ほんの少し前までは屋敷のお母さん方と一緒になって、傭兵と修道女の間に育まれそうな『甘い何か』について楽し気に語り合っていたと思うのだが、彼が彼女の部屋に水差しやら柔らかい果物を幾つか持って行く姿をみてから、これまたおんぶを見ている時と同じ様な何やら感慨深そうな表情をエアはしているのだ。
私からすると、そんなエアの姿もまた、見た事がない姿の一つであった。
それに、傍に近寄ってようやく分かった事なのだが、自然とエアの周囲には不思議な魔力が小さく放出されている事に私は気が付いたのである。
……そして、簡単に言えば、それは『想い』であり、『声』であった。
精霊達に自分の想いを伝える時にも使う──例の魔力に想いを乗せる方法である。
その方法を使って、エアは無意識のまま自然と想いを乗せて、魔力で『私へと語りかけて』いた。
『ロム、聞こえてる?』と。
『わたしと初めて会った時の事、覚えてる?』と。
『昔のわたしもあんな感じだったのかな?』と
『ロムもわたしに、あんな風に世話をやいてくれたのかな?』と。
前はあんなにもたどたどしく単語でしか語り掛ける事が出来ていなかったのに、上手くなったものだと私は感じている。
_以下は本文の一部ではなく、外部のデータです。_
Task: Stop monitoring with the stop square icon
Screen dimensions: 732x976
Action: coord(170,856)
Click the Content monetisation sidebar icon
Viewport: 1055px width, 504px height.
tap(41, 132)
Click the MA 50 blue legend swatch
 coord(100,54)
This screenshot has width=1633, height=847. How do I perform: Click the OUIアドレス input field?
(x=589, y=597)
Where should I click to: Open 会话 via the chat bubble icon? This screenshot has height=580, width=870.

……そして、その問いかけてくる内容も含めて、私はエアのその『声』で胸がいっぱいになった。
エアは彼らの姿に、密かに『自分の昔の姿』を重ねて見ていたらしい。……いや、もっと正確に言うのならば『私とエアの姿』だろうか。
──まあ確かに、私から見ても今の彼らの状態と私達は少しだけ重なる部分はあると感じた。
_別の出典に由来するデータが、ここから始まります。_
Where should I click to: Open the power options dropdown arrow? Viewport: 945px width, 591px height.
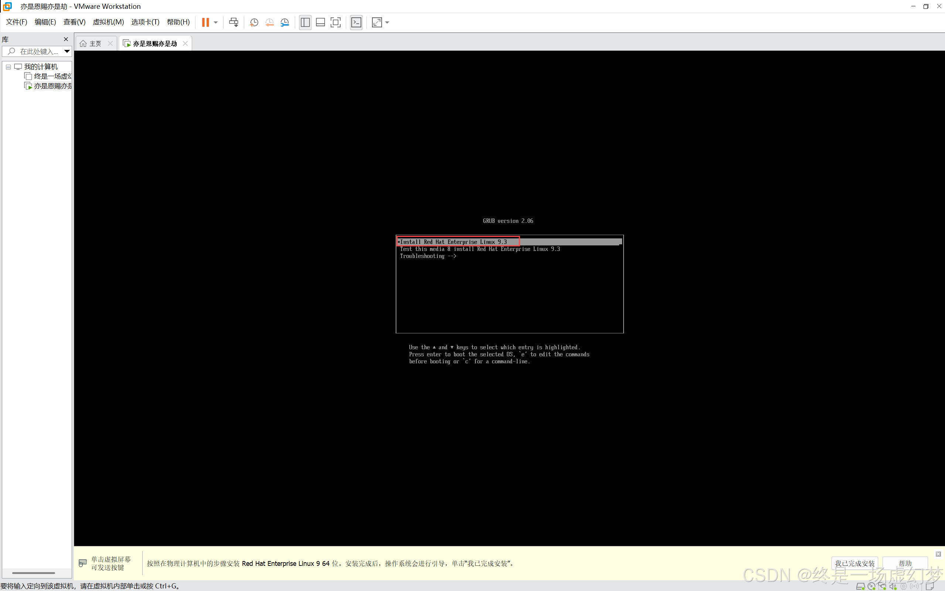(x=216, y=22)
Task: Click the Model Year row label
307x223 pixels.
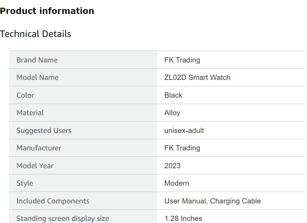Action: 35,166
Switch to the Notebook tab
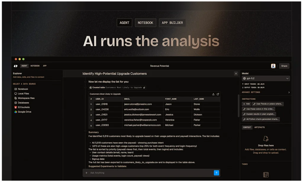The width and height of the screenshot is (303, 183). [x=35, y=66]
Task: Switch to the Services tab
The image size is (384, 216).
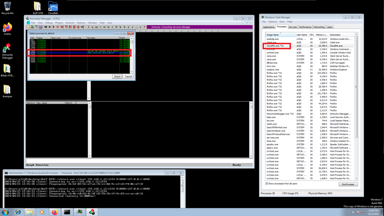Action: click(293, 27)
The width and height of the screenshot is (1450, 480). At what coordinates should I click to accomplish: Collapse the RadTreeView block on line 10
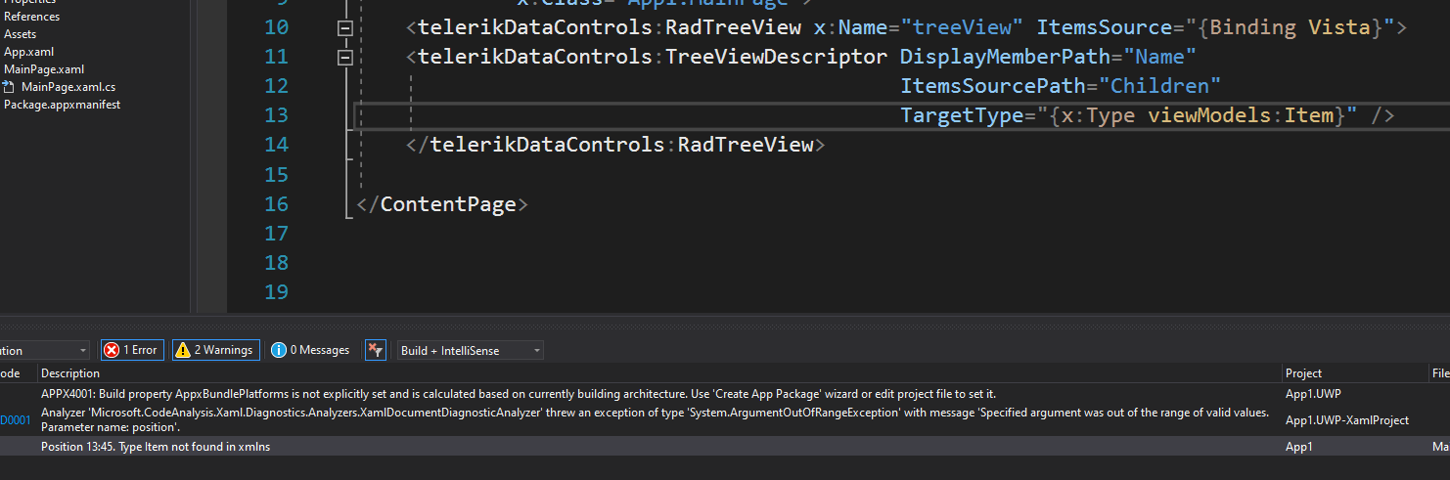coord(344,28)
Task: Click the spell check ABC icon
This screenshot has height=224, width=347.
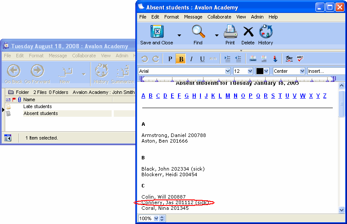Action: click(x=300, y=59)
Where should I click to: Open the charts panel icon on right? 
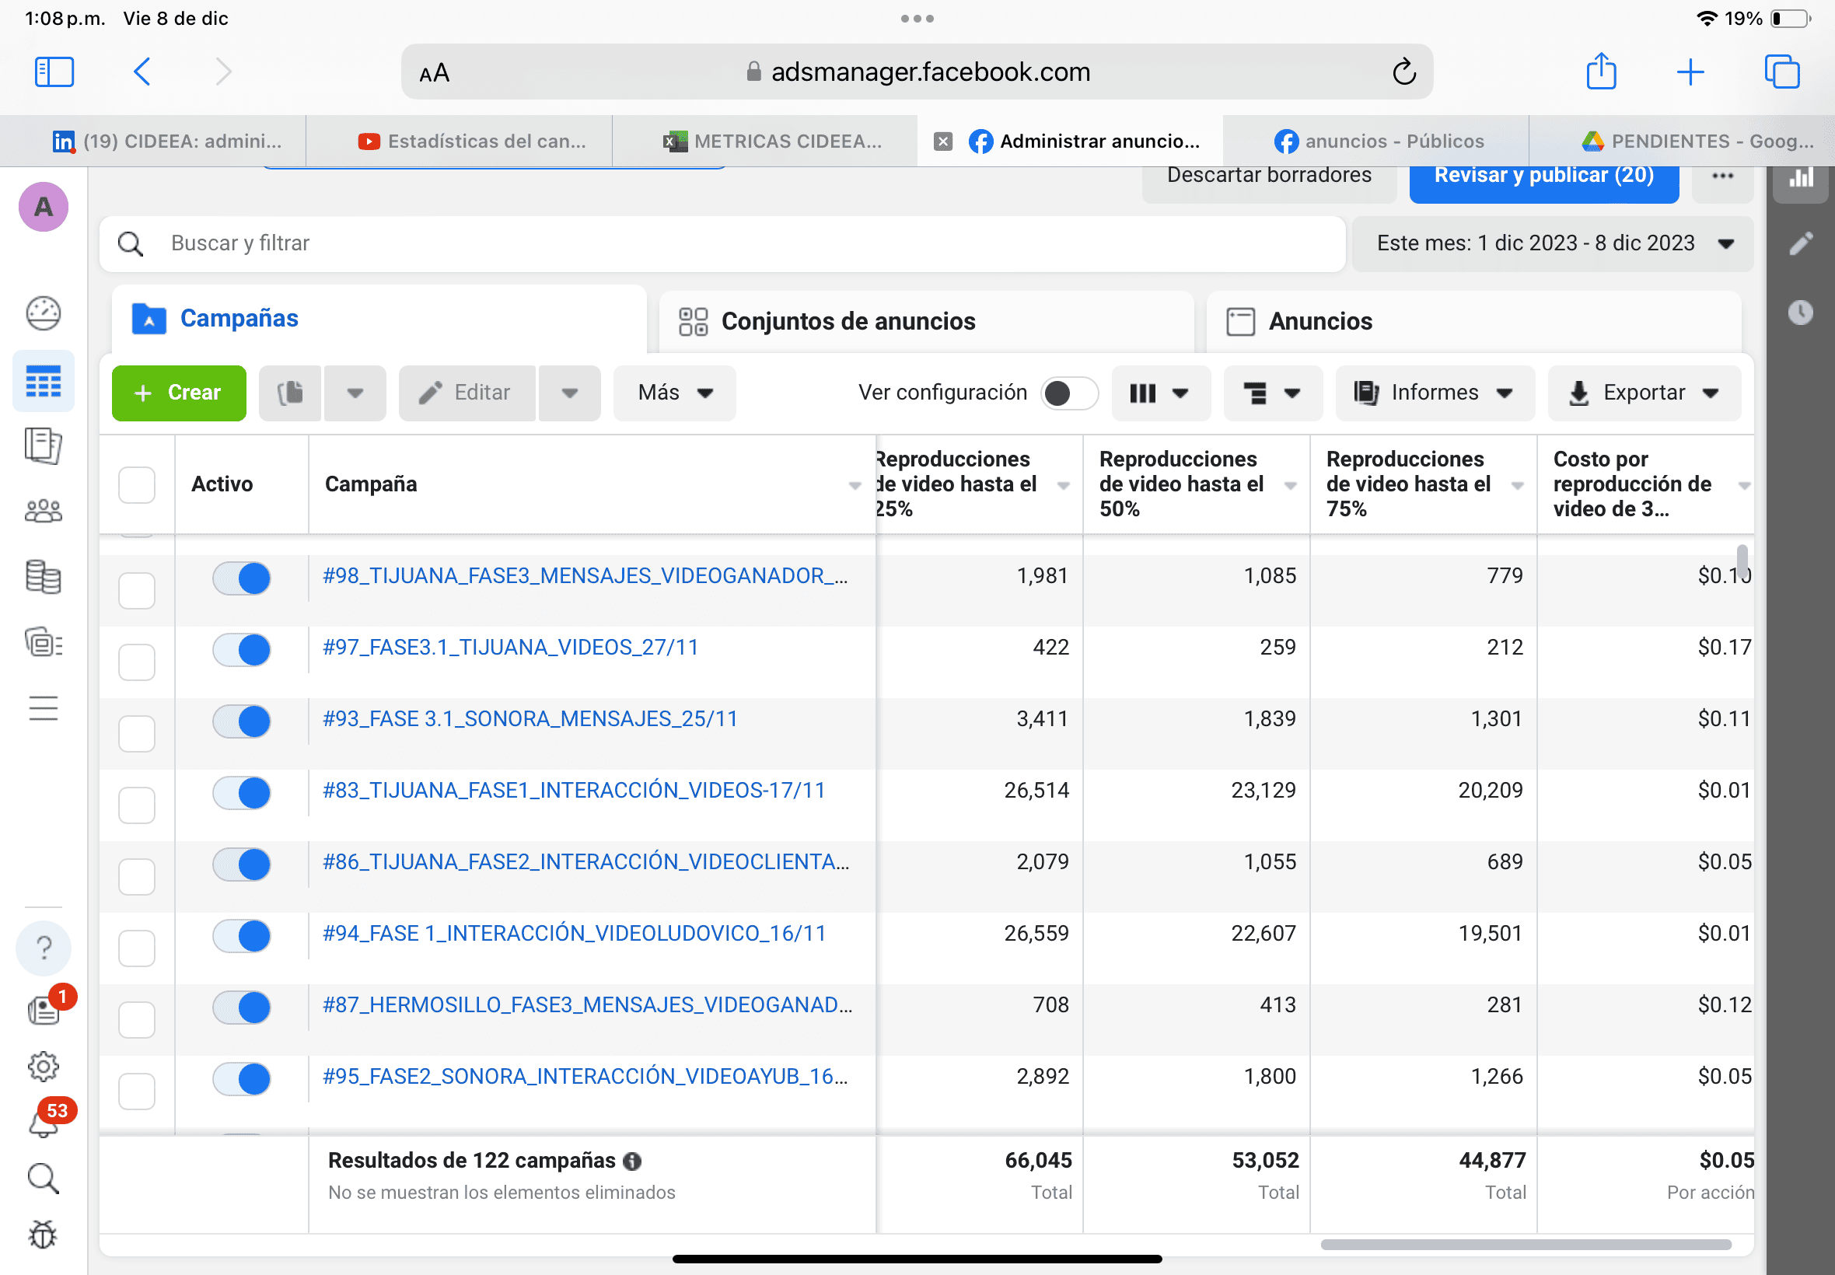pyautogui.click(x=1801, y=179)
エアも腹ペコだった所とか、食べて直ぐ寝てしまった所とか、おんぶも、今思えば確かにそうだったかもしれない……。
『…………』
そこで私は、エアの自然と漏れ聞こえてくるその魔力の『声』に、一つずつ『届かぬ返事』を返していった。
『聞こえているよ』と。
『覚えているよ』と。
『エアと私の出会いの方が、もっと刺激的な出会い方だったんじゃないか?』と。
『私がやりたくてやった事だから、世話を焼いているだなんて全く思っていなかったぞ』と。
互いに『想い』は魔力にちゃんと乗っているのだが──本来は目に見えぬ精霊とも『想い』を交わせるその方法でも──私はエアと直接干渉する事が未だに叶わなかった。
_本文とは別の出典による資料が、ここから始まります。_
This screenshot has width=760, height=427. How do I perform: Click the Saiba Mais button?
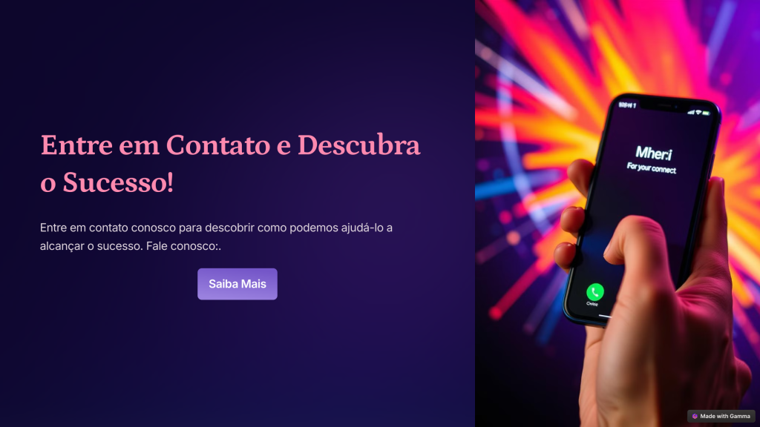coord(237,284)
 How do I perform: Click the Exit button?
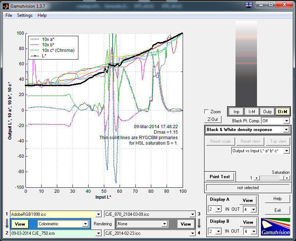tap(278, 210)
私の状態は厳密には精霊達と似た状態に近付けているだけなので、本質的には異なる為に上手くいかないらしい。……伝わって欲しい想いはまだまだ届いてくれないようだ。
『…………』
──だが、それでもエアは少し嬉しそうだった。
他の誰かに語っているわけではなく、エア本人としてはただただ昔を懐かしんでいるだけなのだ。
ただそれが、魔力に乗って、自然と少し漏れ出てしまっているだけなのである。
……例えるならば、それはちょっとしたハミングが横に居る人に聞こえてしまった、みたいな話だろう。
人も精霊も、他の誰にも気付けないそんな『小さな歌』を、壁に寄りかかりながら私達は互いに送り続けていた。
……そして、エアとは違い、『届かぬ歌』を口ずさみながら、私は少し苦笑する。
できる事は増えた筈なのに、他のどんな魔法よりもそれが今は難しくて、何とも言えないもどかしさを感じる私なのであった……。